Die Nationalbank gehört zu den Gründungsaktionären der Bank für internationalen Zahlungsausgleich. Die 1930 gegründete und in Basel ansässige "Bank der Banken“ spielt eine wichtige unterstützende Rolle für die Ausschüsse der G10 und des Forums für Finanzstabilität, deren Aufgabe die Beaufsichtigung und Regulierung des internationalen Finanzwesens ist.

Bank für Internationalen Zahlungsausgleich

Die G10 entstand in den Sechzigerjahren als Zusammenschluss von Gläubigerländern, die sich bereit erklärten, dem Internationalen Währungsfonds zusätzliche Finanzmittel zur Verfügung zu stellen (die Allgemeinen Kreditvereinbarungen). Zu ihr gehören heute Vertreter aus 11 Ländern: den Vereinigten Staaten, Japan, Deutschland, Frankreich, dem Vereinigten Königreich, Italien, Kanada, den Niederlanden, Belgien, Schweden und der Schweiz. Einmal im Jahr tritt sie am Rande der IWF-Jahrestagung auf der Ebene der Finanzminister und Zentralbankgouverneure zusammen.

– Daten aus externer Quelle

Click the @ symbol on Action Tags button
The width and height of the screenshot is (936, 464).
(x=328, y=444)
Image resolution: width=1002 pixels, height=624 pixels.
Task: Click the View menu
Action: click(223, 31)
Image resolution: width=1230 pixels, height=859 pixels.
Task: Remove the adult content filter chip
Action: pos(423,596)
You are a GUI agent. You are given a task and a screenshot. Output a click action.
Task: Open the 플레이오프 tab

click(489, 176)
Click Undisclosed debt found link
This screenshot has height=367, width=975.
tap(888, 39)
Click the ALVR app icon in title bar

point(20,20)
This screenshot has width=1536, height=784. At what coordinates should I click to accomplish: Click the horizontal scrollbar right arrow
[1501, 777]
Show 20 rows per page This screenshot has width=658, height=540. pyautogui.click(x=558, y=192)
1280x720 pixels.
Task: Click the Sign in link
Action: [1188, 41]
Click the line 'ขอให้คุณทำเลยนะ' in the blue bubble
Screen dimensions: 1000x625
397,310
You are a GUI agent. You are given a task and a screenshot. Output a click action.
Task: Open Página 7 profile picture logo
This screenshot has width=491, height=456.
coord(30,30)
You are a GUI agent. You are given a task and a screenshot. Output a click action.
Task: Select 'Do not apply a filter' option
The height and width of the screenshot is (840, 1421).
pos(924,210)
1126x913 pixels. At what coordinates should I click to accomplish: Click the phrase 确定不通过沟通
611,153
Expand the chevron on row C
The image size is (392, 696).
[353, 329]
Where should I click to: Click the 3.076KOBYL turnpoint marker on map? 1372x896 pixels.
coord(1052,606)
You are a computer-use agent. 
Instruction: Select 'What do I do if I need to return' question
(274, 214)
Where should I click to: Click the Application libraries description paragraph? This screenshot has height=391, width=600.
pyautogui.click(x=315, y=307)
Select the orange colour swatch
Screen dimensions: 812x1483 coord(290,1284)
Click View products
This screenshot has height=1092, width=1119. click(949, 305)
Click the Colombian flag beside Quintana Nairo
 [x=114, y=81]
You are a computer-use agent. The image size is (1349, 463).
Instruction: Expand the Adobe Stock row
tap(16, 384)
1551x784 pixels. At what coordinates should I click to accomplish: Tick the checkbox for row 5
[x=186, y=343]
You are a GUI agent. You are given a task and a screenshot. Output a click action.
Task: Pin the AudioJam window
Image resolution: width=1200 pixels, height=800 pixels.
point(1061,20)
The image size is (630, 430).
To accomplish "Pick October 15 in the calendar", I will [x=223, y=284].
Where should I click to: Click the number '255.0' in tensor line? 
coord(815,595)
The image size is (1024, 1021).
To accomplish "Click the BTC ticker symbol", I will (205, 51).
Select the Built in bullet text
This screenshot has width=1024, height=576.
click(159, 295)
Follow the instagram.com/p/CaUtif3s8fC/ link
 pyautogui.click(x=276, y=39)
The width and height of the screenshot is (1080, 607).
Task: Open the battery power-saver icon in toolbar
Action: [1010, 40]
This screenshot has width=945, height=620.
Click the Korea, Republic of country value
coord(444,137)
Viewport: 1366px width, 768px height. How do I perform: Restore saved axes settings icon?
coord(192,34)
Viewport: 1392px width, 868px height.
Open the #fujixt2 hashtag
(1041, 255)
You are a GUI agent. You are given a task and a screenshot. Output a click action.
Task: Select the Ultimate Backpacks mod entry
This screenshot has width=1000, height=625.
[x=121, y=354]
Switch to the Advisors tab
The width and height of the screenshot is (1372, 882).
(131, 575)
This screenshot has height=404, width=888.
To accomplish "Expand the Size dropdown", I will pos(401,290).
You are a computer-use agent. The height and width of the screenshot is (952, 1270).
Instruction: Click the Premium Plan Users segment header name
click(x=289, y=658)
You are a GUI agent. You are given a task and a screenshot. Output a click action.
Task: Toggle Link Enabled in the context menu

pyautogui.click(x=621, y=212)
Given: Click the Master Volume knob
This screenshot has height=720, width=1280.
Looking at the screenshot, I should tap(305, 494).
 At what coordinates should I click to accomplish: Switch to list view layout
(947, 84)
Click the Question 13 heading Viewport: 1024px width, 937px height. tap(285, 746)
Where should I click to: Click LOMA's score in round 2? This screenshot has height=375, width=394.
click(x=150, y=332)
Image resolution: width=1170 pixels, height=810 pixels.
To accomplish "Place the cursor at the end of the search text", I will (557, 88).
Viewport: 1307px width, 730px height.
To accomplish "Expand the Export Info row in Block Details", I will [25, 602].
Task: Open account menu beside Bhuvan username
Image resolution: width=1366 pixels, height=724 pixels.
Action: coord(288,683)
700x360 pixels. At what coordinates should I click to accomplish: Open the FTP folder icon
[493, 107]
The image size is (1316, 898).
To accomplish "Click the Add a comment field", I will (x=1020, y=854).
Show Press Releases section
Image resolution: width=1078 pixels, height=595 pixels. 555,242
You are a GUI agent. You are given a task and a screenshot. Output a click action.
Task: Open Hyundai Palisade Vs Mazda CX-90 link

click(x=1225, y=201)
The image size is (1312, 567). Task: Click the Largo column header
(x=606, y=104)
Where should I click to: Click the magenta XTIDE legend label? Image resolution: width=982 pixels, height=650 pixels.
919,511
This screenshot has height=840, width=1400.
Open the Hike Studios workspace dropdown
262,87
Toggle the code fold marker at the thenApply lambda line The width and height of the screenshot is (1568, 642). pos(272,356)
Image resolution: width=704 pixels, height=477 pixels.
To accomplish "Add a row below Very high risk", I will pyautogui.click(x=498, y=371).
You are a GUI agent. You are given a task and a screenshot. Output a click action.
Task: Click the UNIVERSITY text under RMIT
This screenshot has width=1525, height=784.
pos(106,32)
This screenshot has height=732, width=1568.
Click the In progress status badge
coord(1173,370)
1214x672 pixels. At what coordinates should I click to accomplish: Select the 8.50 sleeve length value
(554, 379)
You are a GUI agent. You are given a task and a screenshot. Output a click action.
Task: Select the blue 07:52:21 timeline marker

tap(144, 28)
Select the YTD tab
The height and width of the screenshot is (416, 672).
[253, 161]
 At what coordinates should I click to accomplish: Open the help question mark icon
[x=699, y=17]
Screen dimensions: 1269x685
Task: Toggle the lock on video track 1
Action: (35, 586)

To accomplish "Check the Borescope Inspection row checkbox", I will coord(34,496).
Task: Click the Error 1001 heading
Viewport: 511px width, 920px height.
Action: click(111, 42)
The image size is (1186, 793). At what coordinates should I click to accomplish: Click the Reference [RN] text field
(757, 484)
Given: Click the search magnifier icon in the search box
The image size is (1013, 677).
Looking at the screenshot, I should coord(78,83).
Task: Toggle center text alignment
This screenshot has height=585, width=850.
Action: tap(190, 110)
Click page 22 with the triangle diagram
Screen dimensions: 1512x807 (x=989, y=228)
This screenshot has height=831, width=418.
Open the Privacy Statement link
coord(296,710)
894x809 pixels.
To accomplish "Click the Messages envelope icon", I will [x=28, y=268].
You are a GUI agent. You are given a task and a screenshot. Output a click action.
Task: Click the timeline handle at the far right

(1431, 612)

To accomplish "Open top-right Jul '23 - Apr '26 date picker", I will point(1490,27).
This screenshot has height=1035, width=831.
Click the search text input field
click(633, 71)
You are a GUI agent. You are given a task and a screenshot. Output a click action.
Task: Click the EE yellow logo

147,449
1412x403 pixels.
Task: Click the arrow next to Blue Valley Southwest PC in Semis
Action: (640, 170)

Einige permanente Reflektionsausschüsse sind der "G10-Gouverneure“ unterstellt, die regelmäßig in Basel zusammentritt. Der Ausschuss für das globale Finanzsystem überwacht die Entwicklung der Finanzmärkte und befindet darüber, welche Mittel einzusetzen sind, um die Gefahr von Finanzkrisen zu verhindern. Der Baseler Ausschuss für Bankenaufsicht befasst sich mit Fragen der Bankenaufsicht, insbesondere mit den Eigenkapitalvorschriften, die den Kreditinstituten auferlegt werden, um Risiken abzufedern. Die Zahlungsverkehrs- und Abrechnungssysteme werden im Ausschuss für Zahlungsverkehrs- und Abrechnungssysteme behandelt. Schließlich befasst sich der Marktausschuss mit den Tätigkeiten auf den Devisenmärkten.